The photoluminescence excitation (PLE, see Figure S2) spectrum of 2 is predominantly localized at λ < 380 nm with a low-intensity tail extending to the boundary with the visible region. Instead, the PLE spectrum of 1 is redshifted and extends in the visible up to about 450 nm. Based on the shape of PLE spectra, we decided to study 1, 2 and their mixtures, exciting their luminescence at 320 and 370 nm. While at 320 nm both emitters are effectively excited, PLE signals of 1 at 370 nm are more intense than for 2. However, the use of 370 nm excitation wavelength has distinctive applicative and technological advantages compared to 320 nm, being compatible with organic substrates used in flexible electronics and with low glass transition temperature glasses having a cutoff wavelength around 350 nm. Moreover, light-emitting devices (LEDs) emitting at 370 nm are quite common, and generally cheaper than UV LED.

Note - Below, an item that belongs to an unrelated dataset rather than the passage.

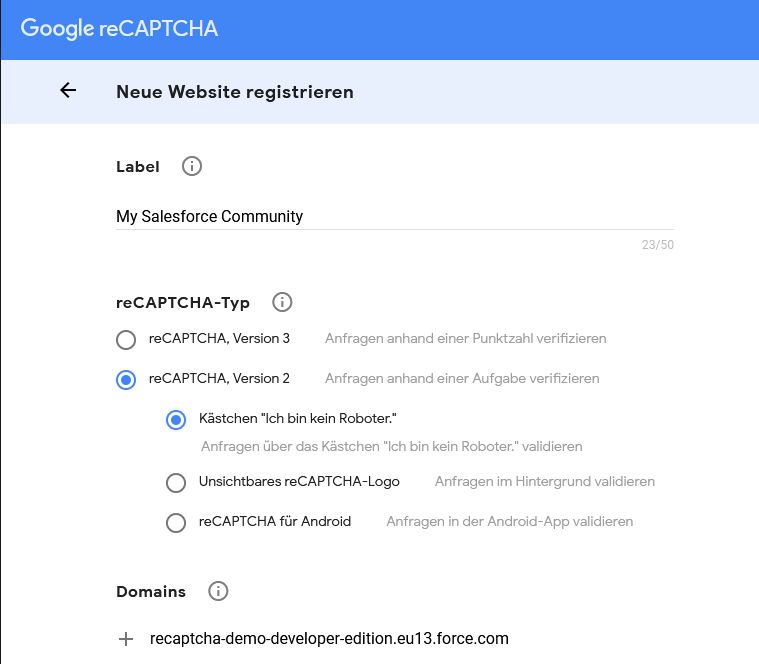Click Anfragen im Hintergrund validieren text
The image size is (759, 664).
coord(544,481)
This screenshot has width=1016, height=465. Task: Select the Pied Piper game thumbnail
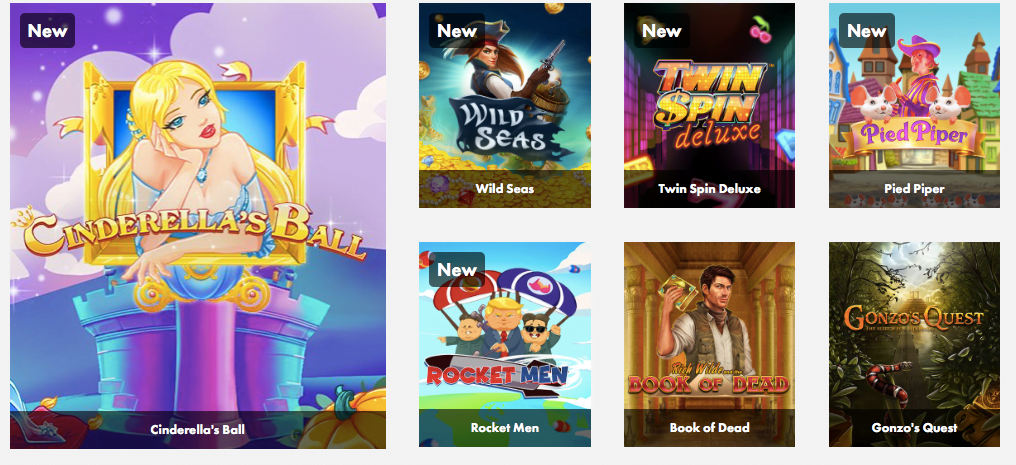(x=914, y=106)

The temperature-dependent luminescence properties of compounds 1 and 2 were studied in the 83–383 K temperature range. As visible from Figure 4c–e, the emission intensity of both compounds decreases as temperature increases. The integrated areas of Eu^{3+ 5}D₀→⁷F₂ and Tb^{3+ 5}D₄→⁷F₅ transitions were chosen as thermometric parameter (Δ) for 1 and 2, respectively, since they are the main contributions in the total emission spectra. The Δ curves of 1 and 2, normalized at 83 K, are reported in Figure 4.

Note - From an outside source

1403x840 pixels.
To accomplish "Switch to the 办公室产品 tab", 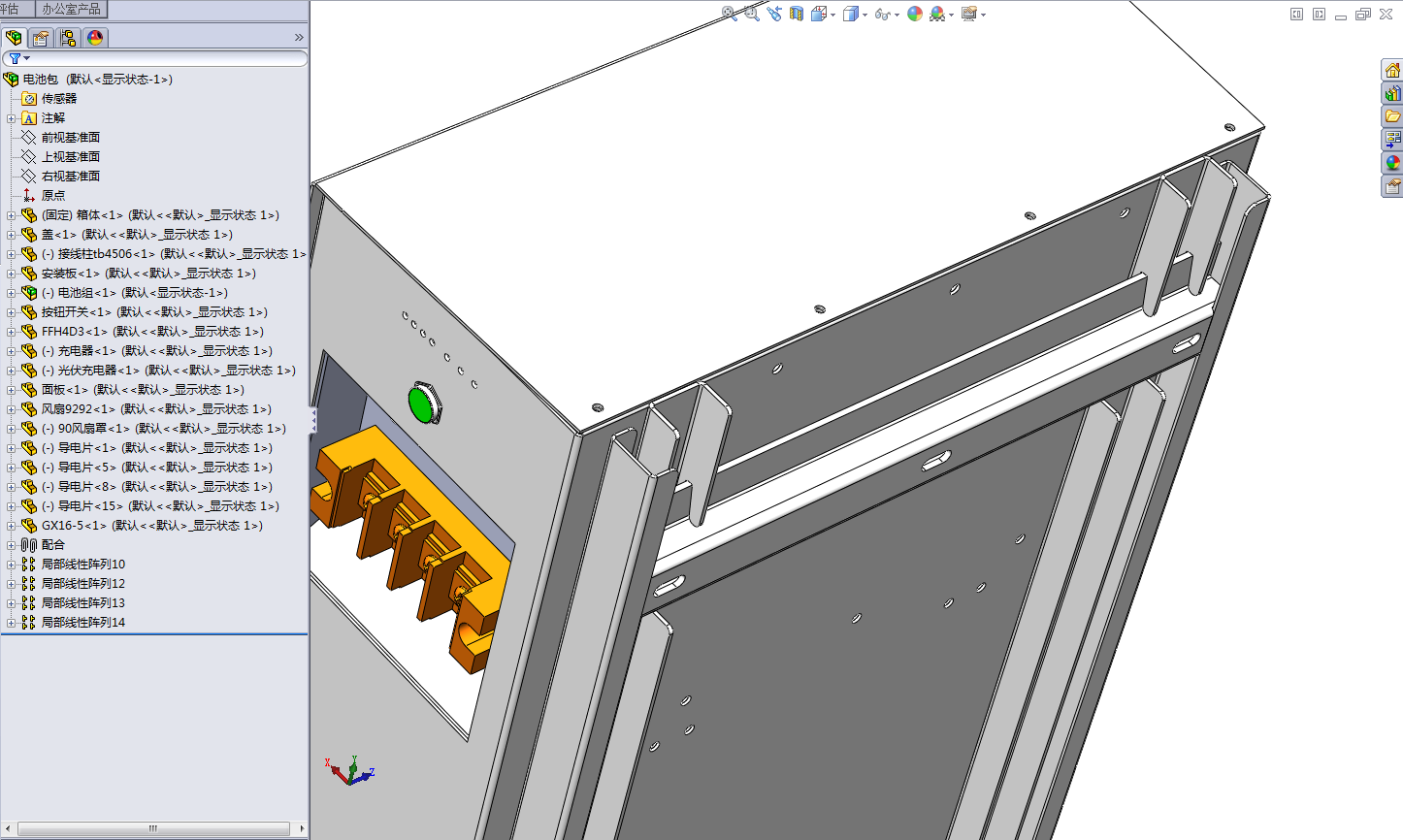I will pos(71,9).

The shape of Δ curves depends on the employed metal ion. In 1 (Figure 4a), the thermometric parameter has small variations up to ≈223 K, and then decreases, keeping 25% ca. of the initial ⁵D₀→⁷F₂ transition intensity at 383 K (Figure 4c,d). This trend does not depend on the employed excitation wavelength. Conversely, compound 2 showed a well-defined S-shaped profile that gradually decreases above ≈113 K. Under the adopted experimental conditions, 2 did not show residual emission intensity at 383 K (Figure 4b,e,f). The emission of terbium-CP is partially quenched at room temperature, although still clearly observable, and gains intensity lowering the temperature. Europium emission is less effected and is very bright from physiological down to cryogenic temperatures (T < 100 K) [27,39]. The shape of Δ vs. T curves depends on the balance between radiative and non-radiative deactivation pathways that contribute to the modulation of the luminescence properties. The most encountered non-radiative processes determining the overall thermometric response of the luminescent molecular thermometers are: (i) back energy transfer from Ln³⁺ to the ligand triplet level, (ii) multiphonon relaxation promoted by high energy oscillators (mainly −OH and −NH groups) directly bonded to the metal center, and (iii) energy transfer to LMCT states. Depending on the activation energies, more than one process can operate. Other deactivation paths can also be encountered but are less common (ion–ion interaction, donor-acceptor phenomena, etc.). The different behavior displayed by 1 and 2 is mainly correlated to the energy difference between Eu³⁺ or Tb³⁺ emitting levels and antenna triplet level (ca. 4700 and 1500 cm⁻¹ for Eu³⁺ and Tb³⁺, respectively) that affect the efficiency of the energy transfer from T₁ to the lanthanide excited level, i.e., from the back energy transfer that results more efficient in 2. A contribution from LMCT states cannot be unambiguously ruled out [44].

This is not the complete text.